Copy the lines running from the one that contains "Task: Click the Diya category thumbnail" to the end of the entries below, exactly and with no pictures.

── Data to examine ──

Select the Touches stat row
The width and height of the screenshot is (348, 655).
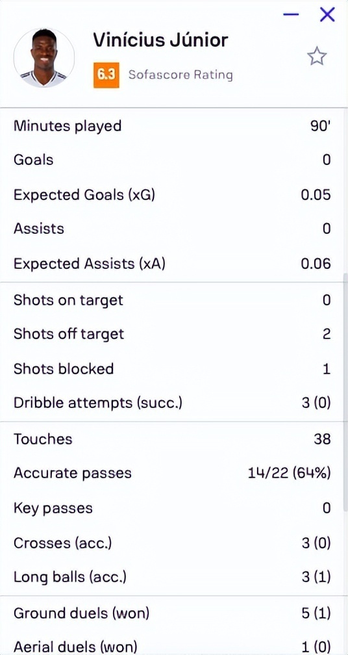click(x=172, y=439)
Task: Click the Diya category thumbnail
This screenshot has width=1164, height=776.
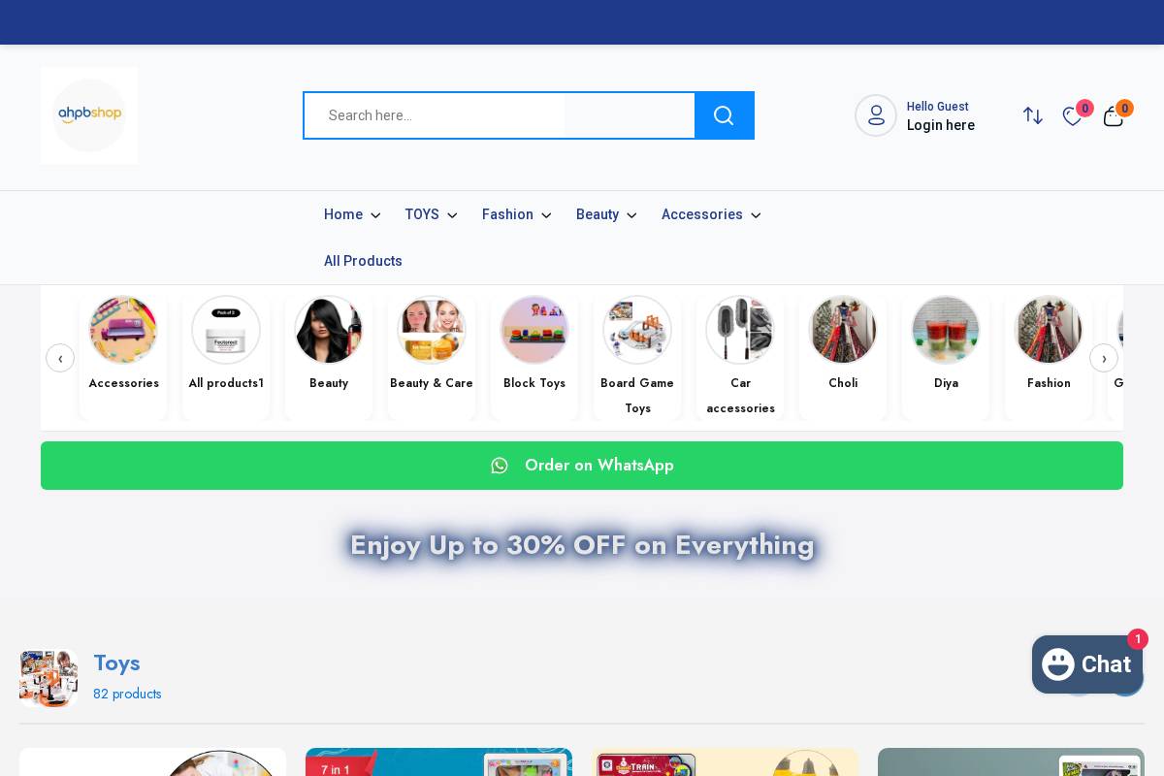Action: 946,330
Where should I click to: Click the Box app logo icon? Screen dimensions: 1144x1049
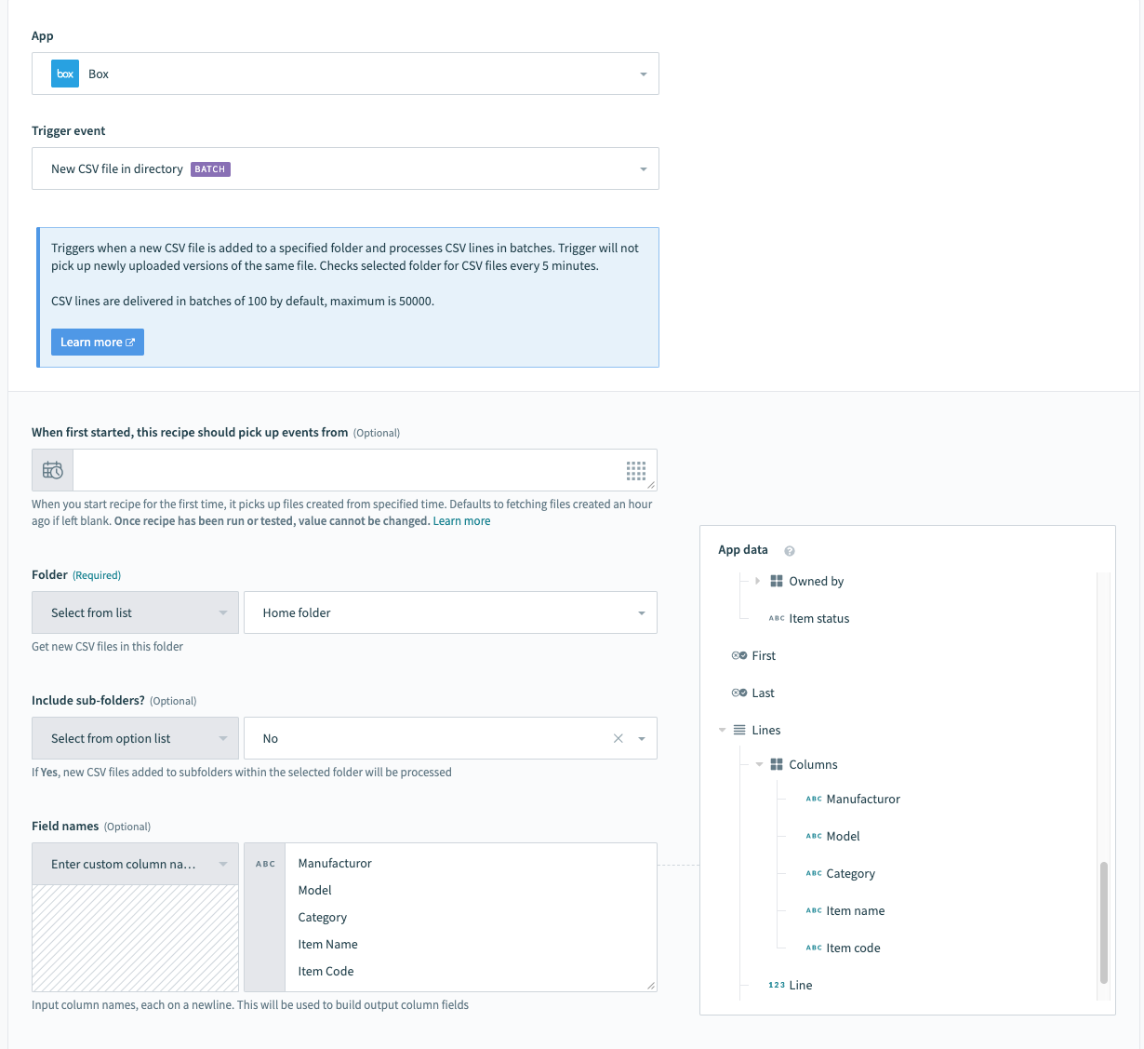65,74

───

* Task solution *
Task: Click the Diya category thumbnail
This screenshot has width=1164, height=776.
Action: 946,330
Where should I click to: Click the Box app logo icon? Screen dimensions: 1144x1049
65,74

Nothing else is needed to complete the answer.